Ban commends mine action successes

1903

The weekend saw the world mark the 10th anniversary of the International Day for Mine Awareness and Assistance in Mine Action secure in the knowledge more than 400,000 landmines were destroyed last year.

Another encouraging fact mentioned by UN Secretary-General Ban Ki-moon in his address on the day was the destruction of more than 2,000 tons of obsolete ammunition and the verification as “mine clear” of 1,500 km of road in areas of past and current conflict.

There are bow 162 States that are parties to the Anti-Personnel Mine Ban Convention. The UN is a leading player in freeing the world from the threat of mines and explosive remnants of war. It also leads the way when it comes to meeting the needs of victims and survivors and ensuring their human rights.
“I commend all who have contributed to the successes achieved,” Ban said adding “women, girls, boys and men continue to fall victim to landmines laid decades ago in places such as Afghanistan and Cambodia and I am alarmed these indiscriminate weapons are still being used in conflicts today”.

Civilians were also exposed to an increasingly wide range of explosive hazards, going beyond mines to cluster munitions, unsafe and unsecured weapons and ammunition as well as improvised explosive devices (IEDs).
“I am concerned by the extensive use of improvised explosive devices by armed groups in Iraq, which poses a major threat to civilians. In Syria, the widespread use of ‘barrel bombs’ and other explosive weapons in populated areas has caused great devastation and human suffering, leaving a legacy of explosive remnants of war that will remain a threat until their removal.”
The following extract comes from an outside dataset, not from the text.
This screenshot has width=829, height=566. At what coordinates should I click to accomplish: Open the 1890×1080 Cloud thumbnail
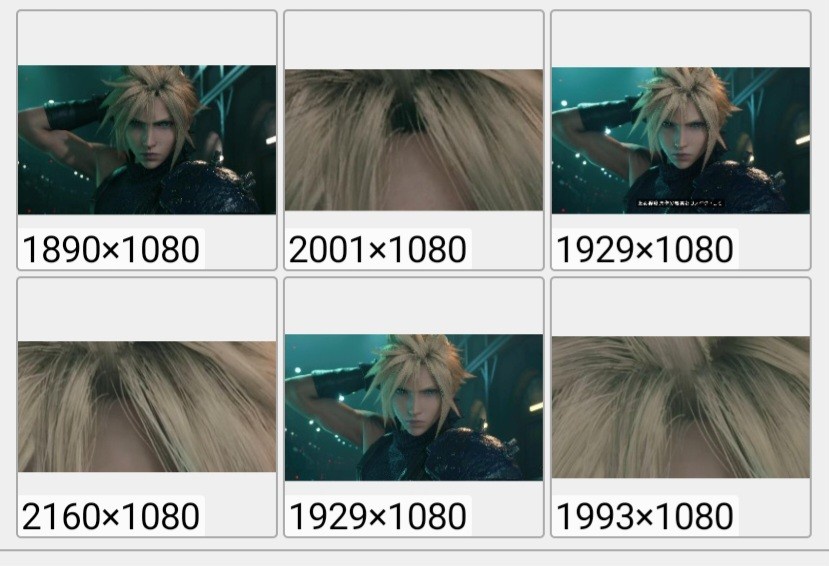coord(147,140)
This year’s theme for the Day, ‘More than Mines,’ reflects that changing reality. When explosive hazards block the way, food is not delivered, refugees and internally displaced people cannot safely return home, children cannot attend school and peacekeeping, peacebuilding and development efforts are hindered.
“On this International Day, I urge Member States to stay committed to the cause of mine action through financial contributions and political support, which is particularly crucial this year as the General Assembly debates assistance in mine action. The proposed resolution will provide an opportunity to recognise mine action is indeed ‘More than Mines’ and to recommit ourselves to working with affected states to reduce the menace of mines and explosive hazards,” he said on Saturday.